Louisiana State Police has some advice on what to do if you see school violence threats on social media: call police instead of sharing the unsubstantiated threat on social media.
According to State Police, local and national law enforcement have been responding to numerous copycat threats at schools following the tragic high school shooting in Parkland, Florida.
In Tangipahoa Parish, the threat was credible and quickly addressed by the Tangipahoa Parish Sheriff's Office. In Evangeline Parish, a student was arrested for posting threats online.
But the vast majority of these types of threats are not credible, according to State Police.
"Although we highly encourage citizens to report suspicious activity, we want to remind them that the increased sharing of unsubstantiated threats through social media stresses the resources available to respond to and investigate these claims," State Police said. "The sharing of unsubstantiated threats through social media could add chaos and panic to our school systems and further burden the facility, staff, and student body."

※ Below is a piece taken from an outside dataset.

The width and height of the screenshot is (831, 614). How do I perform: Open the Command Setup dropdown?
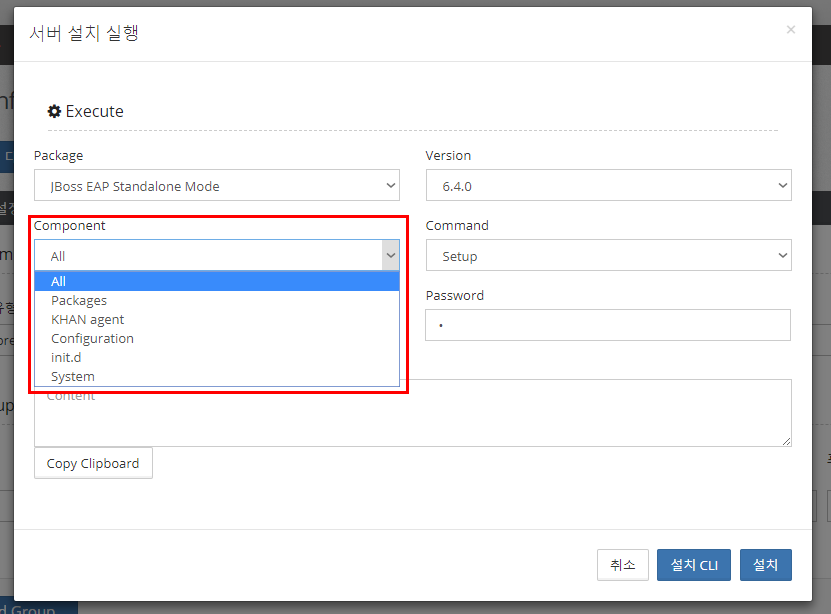coord(608,256)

Police say if the threat is time sensitive and viewed as an imminent danger, call 911 - immediately. If it's something that warrants further investigation, you should contact local law enforcement.
There are serious consequences for posting threats. The terrorizing law in Louisiana is a felony and states that people who intentionally communicate information of a crime of violence, which causes the public to be in sustained fear for their safety, causes the evacuation of a building, or other serious disruption to the general public can be arrested and fined up to $15,000 and/or imprisoned for up to 15 years.